Jesús María Calvo, párroco de Miranda de Ebro
Jesus María Calvo, párroco de Miranda de Ebro
Coronavirus Iglesia en España

Un cura colgado al teléfono en tiempos de pandemia

Miranda de Ebro fue el primer lugar donde el coronavirus hizo acto de presencia en la provincia de Burgos. Para Jesús María Calvo (1952), párroco de El Buen Pastor y Nuestra Señora de los Ángeles, aquello fue un toque de atención y el confinamiento impuesto a toda la población le movió a idear modos de estar al lado de sus feligreses. «Me preocupaba la situación, sentía la necesidad de estar cerca de la gente, me lo pedía mi vocación sacerdotal: tenemos que estar cerca de ellos, condolernos y sufrir con nuestras ovejas», detalla. Dado que considera que no es muy dado al uso de las nuevas tecnologías descubrió en el teléfono un cauce adecuado para escuchar y atender a sus parroquianos. Desde hace semanas, dedica más de cinco horas diarias a llamarlos, escuchar sus preocupaciones y «darles motivos de esperanza». «Es el modo en el que estoy intentando ser fiel a la vocación de darme y hacer comunidad», explica.

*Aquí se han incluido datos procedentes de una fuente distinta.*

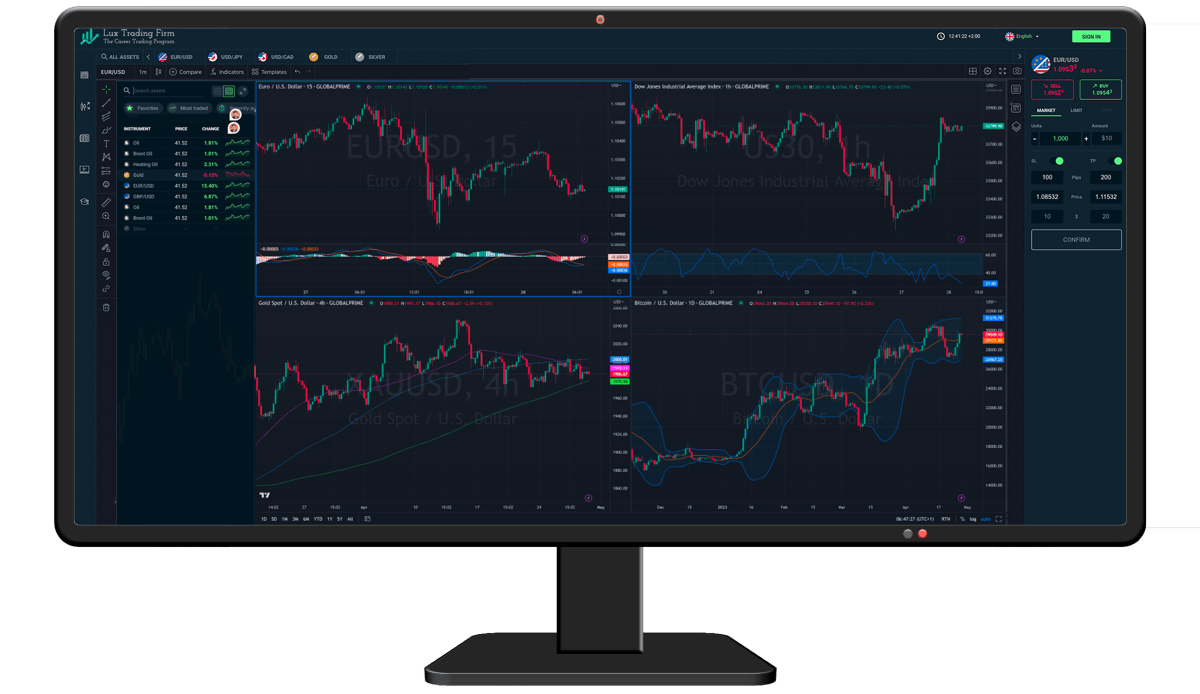Switch to the LIMIT order tab
The width and height of the screenshot is (1200, 694).
coord(1076,111)
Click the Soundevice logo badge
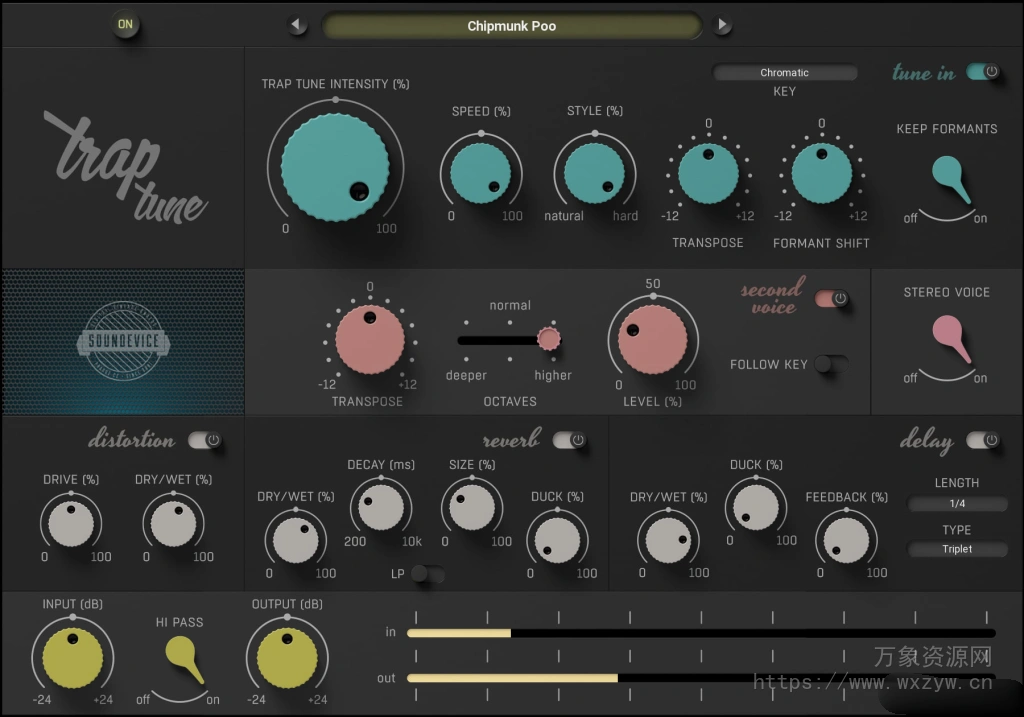This screenshot has width=1024, height=717. (122, 340)
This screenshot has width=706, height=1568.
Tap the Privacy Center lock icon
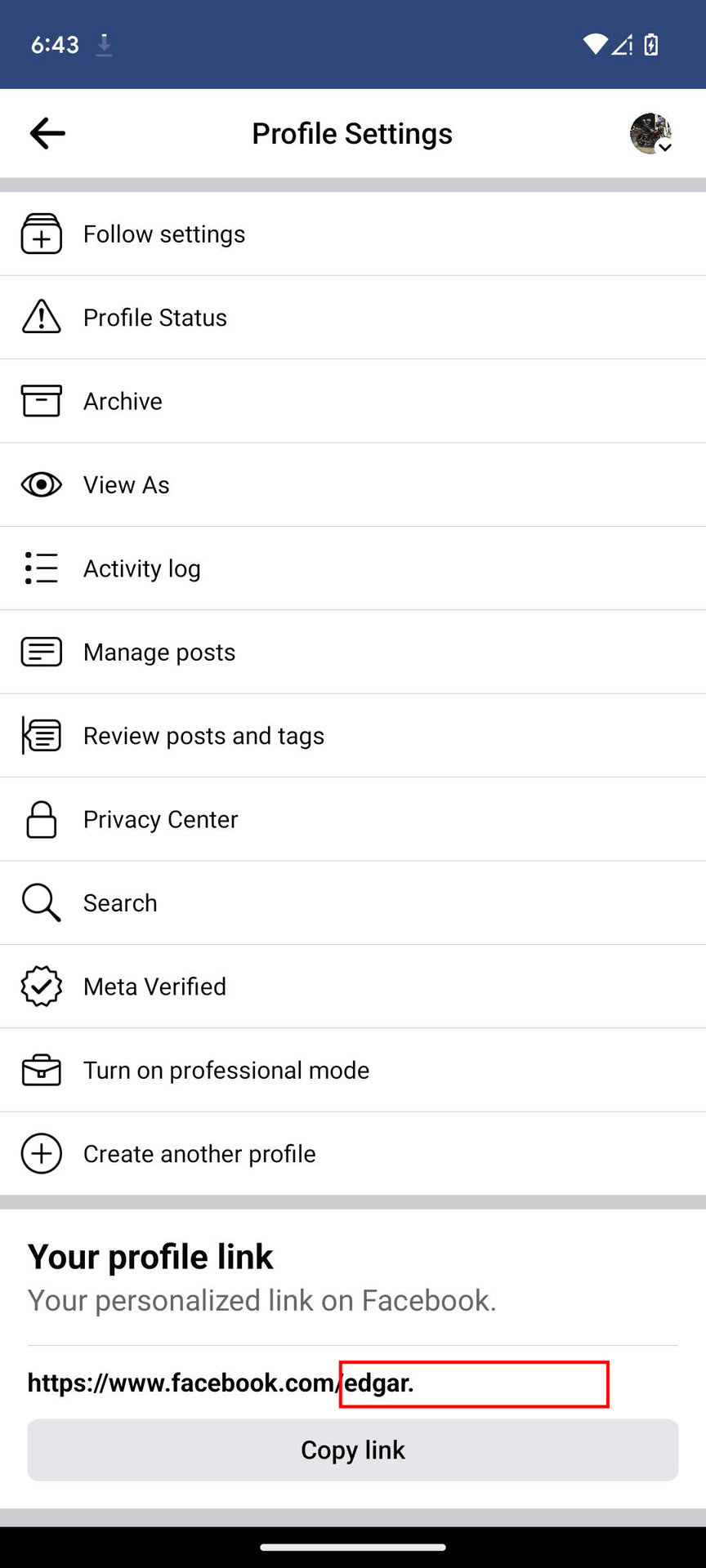click(x=41, y=819)
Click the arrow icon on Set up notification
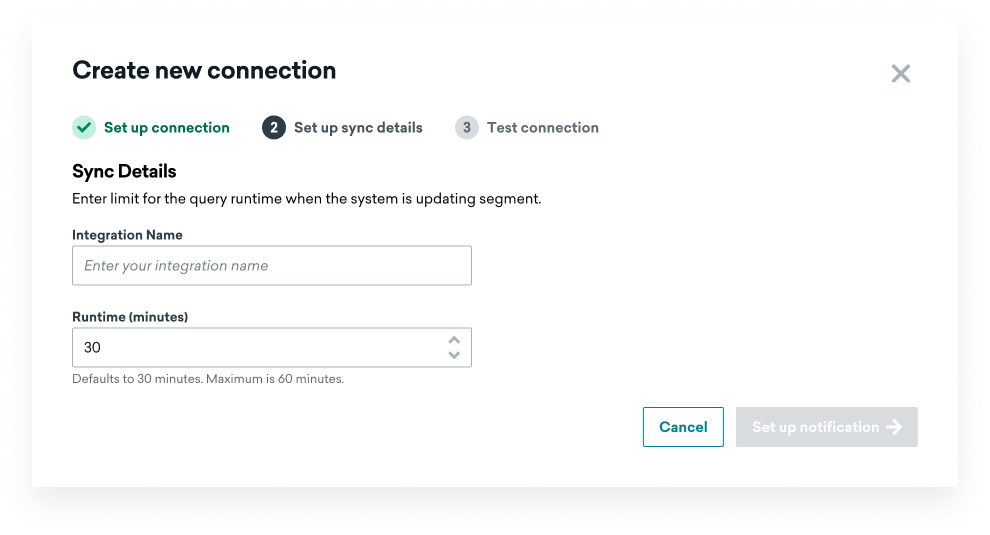990x535 pixels. [894, 427]
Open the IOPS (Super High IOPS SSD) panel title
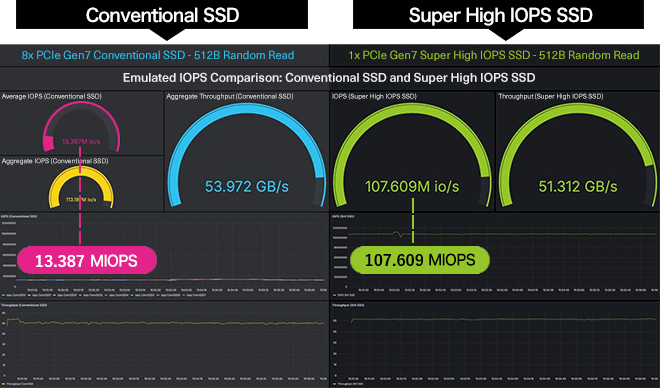 tap(374, 96)
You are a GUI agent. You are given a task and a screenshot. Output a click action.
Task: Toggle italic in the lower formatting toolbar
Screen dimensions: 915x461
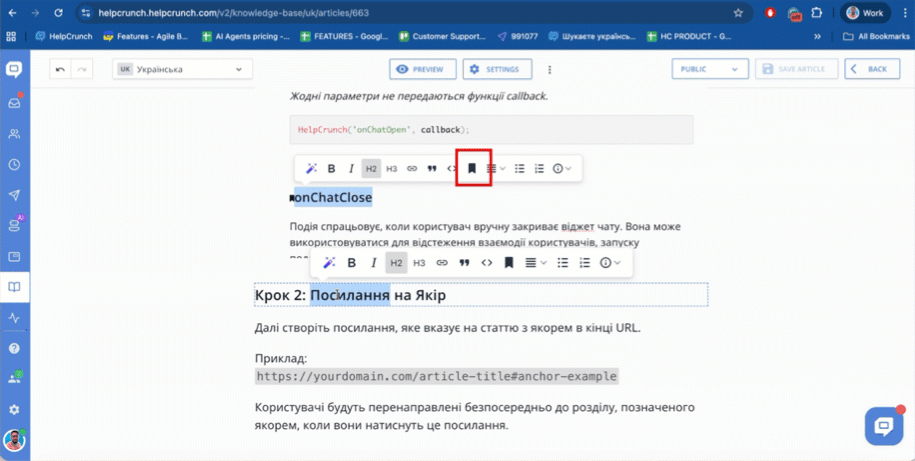point(374,263)
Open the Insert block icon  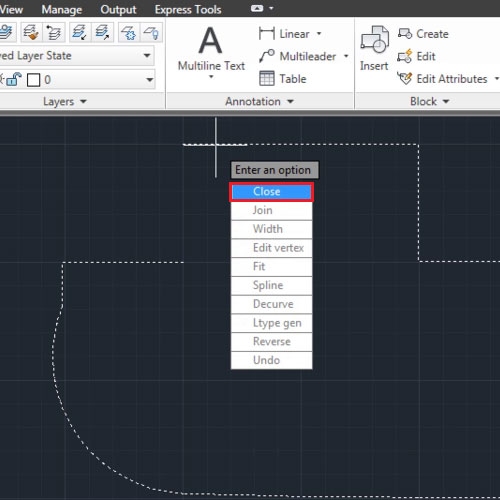(x=375, y=39)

Al comienzo, Calvo tiró de agenda de la parroquia y llamó a los enfermos de su lista de contactos. Después, el círculo se amplió, telefoneando a los miembros de distintos grupos de la parroquia, matrimonios y grupos de jóvenes, con los que también intercambia mensajes de WhatsApp. Ahora, «ya es vox populi que el cura está colgado al teléfono» y son muchas las personas que se ponen en contacto con el sacerdote por propia iniciativa. Aunque no lleva la cuenta, en total calcula que habrá atendido a casi un centenar de personas (con las que intercambia no menos de veinte minutos de conversación), en las que descubre las mismas preocupaciones. «Casi todos se han visto desnudos, inseguros, incapaces, impotentes. Muchos también ven el futuro incierto, les preocupa saber si perderán el trabajo», relata. «Al final, en la charla siempre brotan las cuestiones clave acerca de la vida, ellos se desahogan y yo procuro darles un motivo de esperanza».

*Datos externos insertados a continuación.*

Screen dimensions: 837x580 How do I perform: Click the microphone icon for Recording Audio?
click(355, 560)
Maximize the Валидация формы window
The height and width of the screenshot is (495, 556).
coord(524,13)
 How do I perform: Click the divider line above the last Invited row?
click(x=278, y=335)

Dice que la suya es una tarea «silenciosa, escondida», pero que también da sus frutos: «La gente está muy contenta, es un modo de hacer parroquia, de hacernos cercanos», afirma. Personalmente, también le ha llevado a descubrir que su sacerdocio «no es inútil» y que la frenética actividad pastoral de otros días, ahora que se ha sosegado, llega más a lo esencial: «El motor de todo el cambio pastoral ha de ser la oración y yo he visto que esto es lo que tengo que hacer, rezar. Una oración que me mueve a la acción no por tranquilizar mi conciencia y pensar que estoy haciendo cosas, sino de preocuparme realmente por los problemas de la gente y rezar así por ellos». «El confinamiento nos está regalando un silencio eficaz, un silencio que te lleva a estar en el corazón de esas personas. Ellos lo sienten, estás en su corazón intentando ser fiel a la vocación de servir a los demás».

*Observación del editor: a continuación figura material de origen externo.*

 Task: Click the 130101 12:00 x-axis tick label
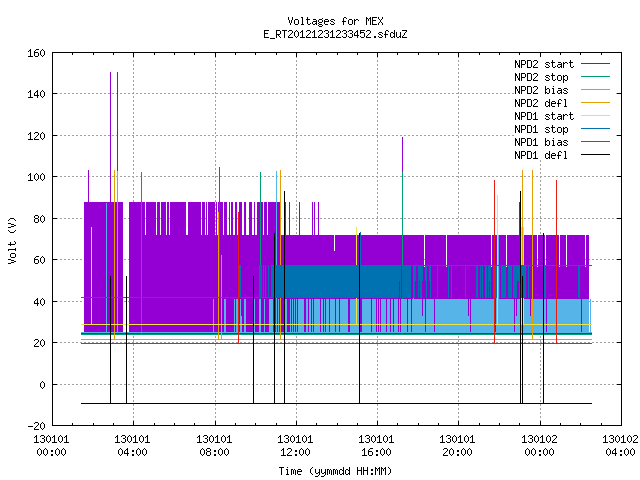(295, 446)
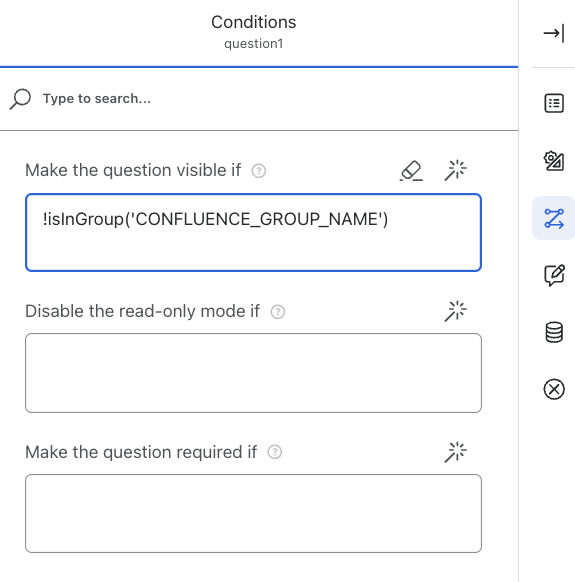575x582 pixels.
Task: Open the General properties list icon
Action: pos(554,103)
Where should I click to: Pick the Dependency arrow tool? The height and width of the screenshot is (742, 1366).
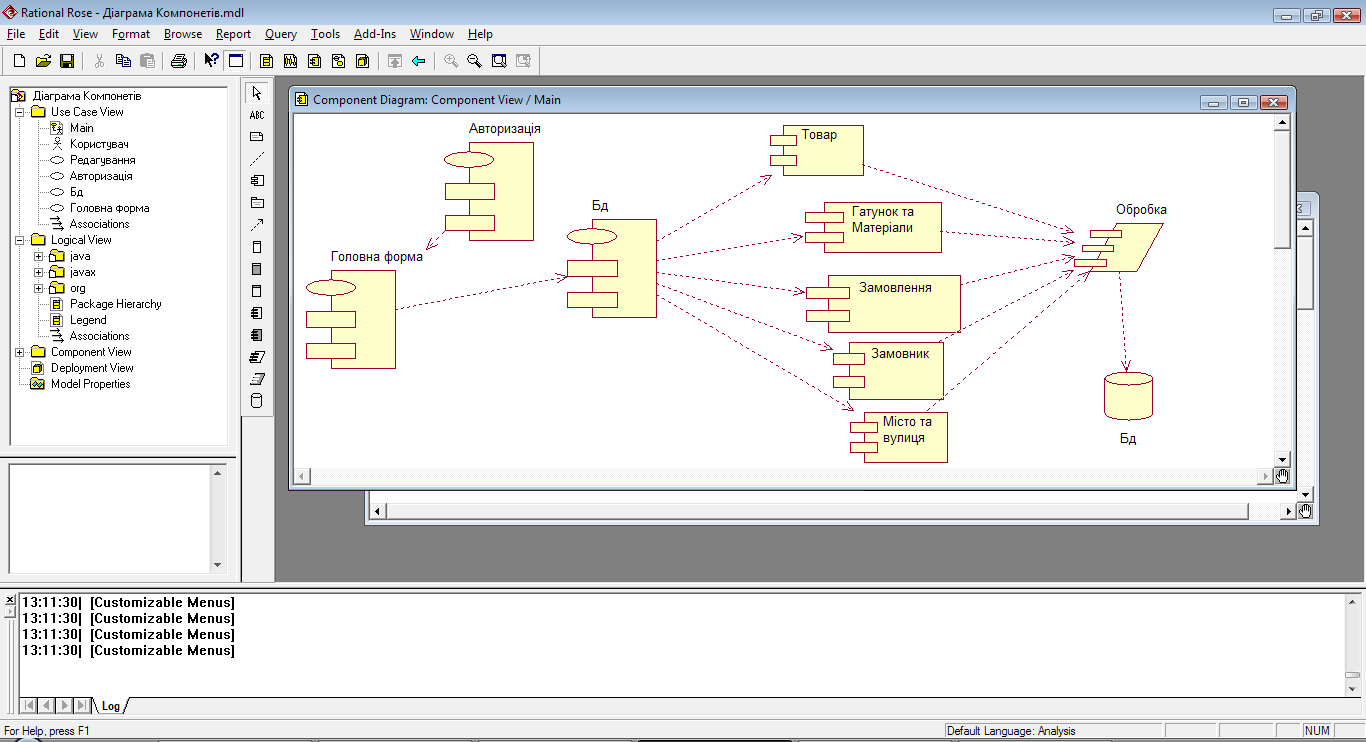tap(257, 225)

De hecho, la actividad pastoral de la parroquia de El Buen Pastor tiene su centro, asegura, en la eucaristía. Cada tarde retransmiten a través de las redes sociales la celebración de la misa y la gente les envía sus propias intenciones. «Al final de la noche agradezco a Dios que me regale el tiempo y mi sacerdocio, y de poderlo aprovechar de esta manera, con mucha paz, sosiego y satisfacción», concluye.